Of course, Reno had its hulking, jangling casinos. At that time it was hard to find a hotel that was non-gaming and non-smoking. It had abandoned strip malls, houses and apartment buildings that looked like they were close to reuniting with nature.
But when I biked to work, careening through downtown in the early mornings past the bright pink lights, Cyndi Lauper and perfume pumped into the empty and seemingly dazed streets, I felt like I was in on a secret. Not two minutes away from that scene was my calming view of the ever-rushing Truckee River, lined with a green corridor of trees providing shade and fresh air as I cycled quietly on by. The route took me up a gentle and consistent incline with a view of nearby Mount Rose wilderness and all of the sunlit foothills, eventually leading me to the — then — Patagonia outlet on the western edge of town. Reno was beautiful and affordable. Housing was reasonable; food was cheap.
I used to say at whatever cool and relatively unknown bar or eatery with my — eventual — fiance and friends that Reno was the next Portland, Oregon. Surely this place would be discovered, in all of its proximity to amazing outdoor opportunities; its dry, sunny, and relatively warm high desert climate, bikeability, and culture.
Eventually we ended up in Alaska, because that’s a hard opportunity to refuse. But Nevada felt like home, too.
In Alaska, I would talk up Reno to anyone that would listen. We’d visit at least once a year, and even as we saw the city slowly changing — the arrival of the Tesla gigafactory, new hotels and restaurants, housing prices steadily increasing, more homelessness, crowded highways — it was by and large the same Reno.
By the time we arrived in May 2021, all the change that had been slowly afoot was suddenly overwhelming. It had been accelerated by the pandemic’s work-from-home Silicon Valley exodus to, in part, Reno. Some of the things that made me feel like an outsider were anecdotal, such as getting hollered at and veered toward by someone with out-of-state plates speeding aggressively past me when I was biking. Others were blatant, like the exponential increase in home costs.
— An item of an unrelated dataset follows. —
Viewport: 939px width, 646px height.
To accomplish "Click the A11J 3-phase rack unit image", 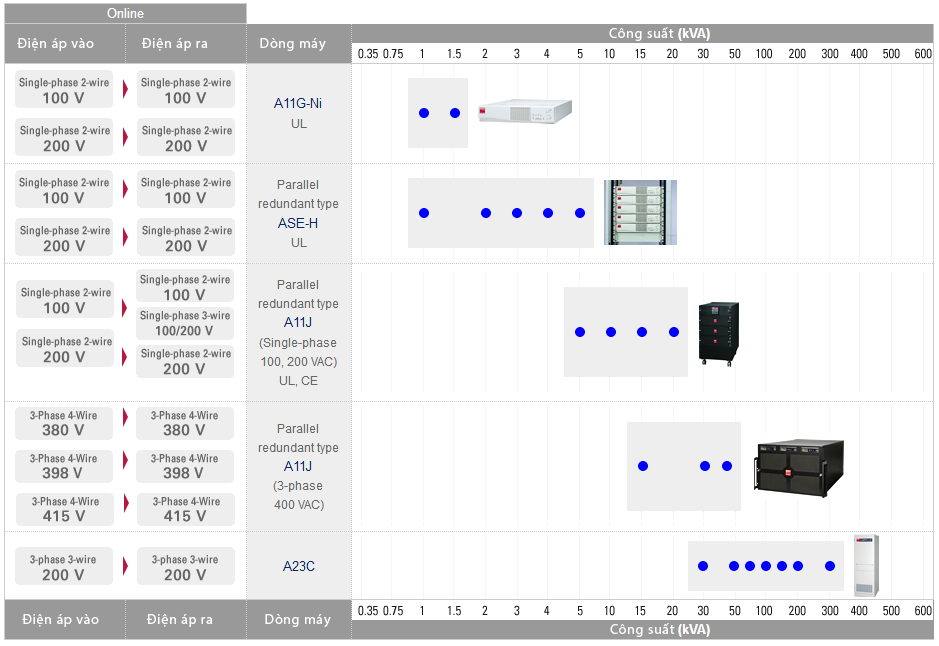I will tap(799, 466).
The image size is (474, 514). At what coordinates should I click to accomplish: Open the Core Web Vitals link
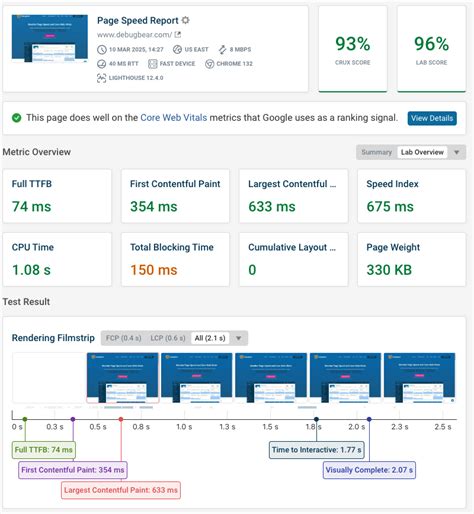[174, 118]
I felt like a stranger in a place I’d once lived. I missed it, even while I was there. I spent some time trying to reckon my wonderful memories of a place with its reality, and to find a place for my love for Reno to live in my memory, versus in the present. I tried, but never quite got there.
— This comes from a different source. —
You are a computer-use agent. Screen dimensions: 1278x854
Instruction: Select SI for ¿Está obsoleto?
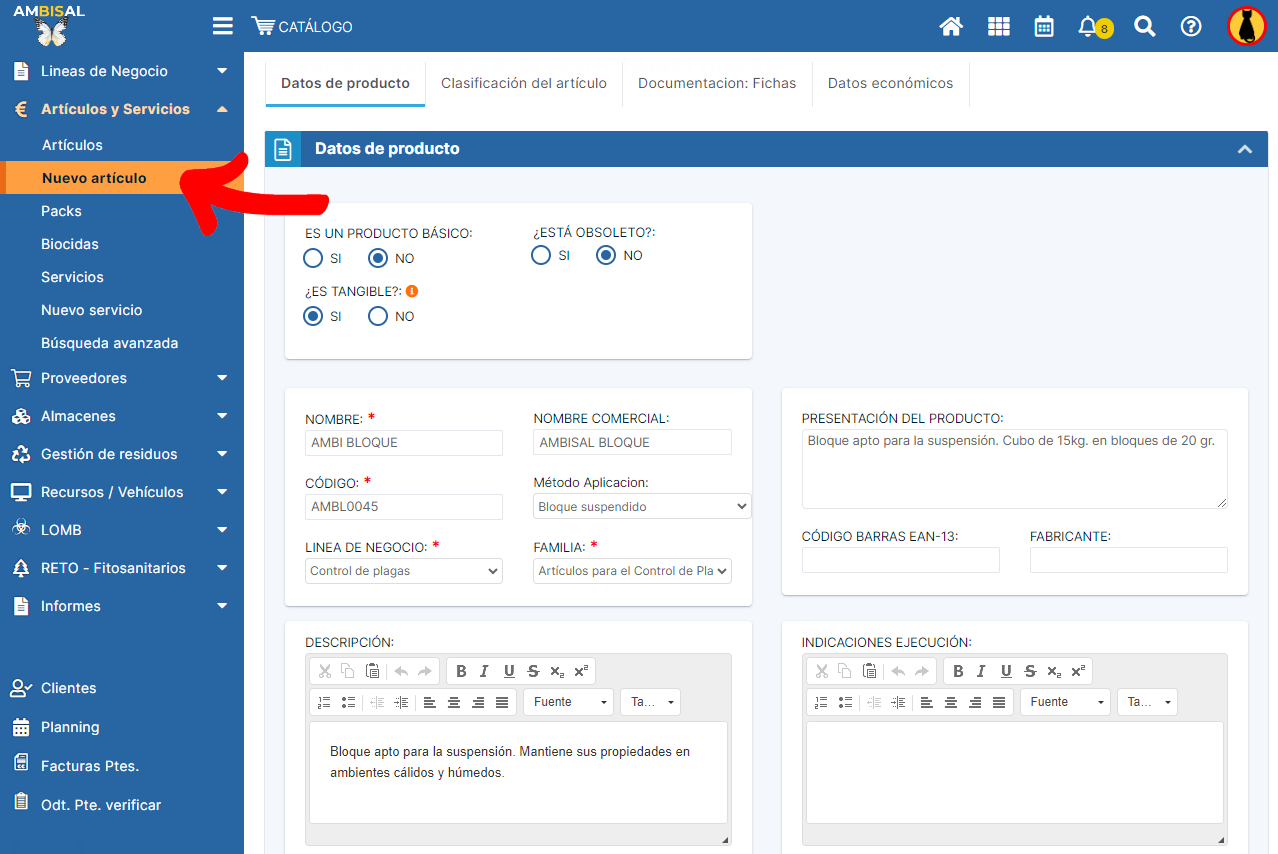click(x=541, y=255)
Now I’m back, visiting for an extended period while my husband and I hang out with his family here. This is my first real trip with “new” Reno front of my mind, versus hanging on to my memories.
What I’ve realized is, it’s changed, but what I loved is still here. It takes going a little further and spending a little more time. We walk longer on the trail than most other people at the crowded parking lot are willing to. We spend more time at the campsite on a weekday, before the weekend rush arrives. I get up for an early morning run and take in the sage smell, the sun before it’s too hot, and the wide blue sky framed by buildings that have an amazing array of original murals across the city.
I basically avoid Lake Tahoe.
Is Reno the same? No. Am I the same? Also, no. I have given myself the talking to that part of life is forging relationships and memories with a place, and then having that bittersweet feeling of having to see it change. But I still love so many facets of what brought me here, including my husband. Reexperiencing this place together, with the good and bad change that’s occurred since we moved away, has helped us make new connections and new memories.
The biggest little mistake is to never try; to not make the bold move. I’m happy I did make that choice way back when to take a chance on Reno. It’s expanded my sense of place and home. On the one hand, this frequently makes me homesick — talk to me in February in Alaska about my life choices — but also makes my life richer. I’m grateful I’m still able to love it even with all that is now different.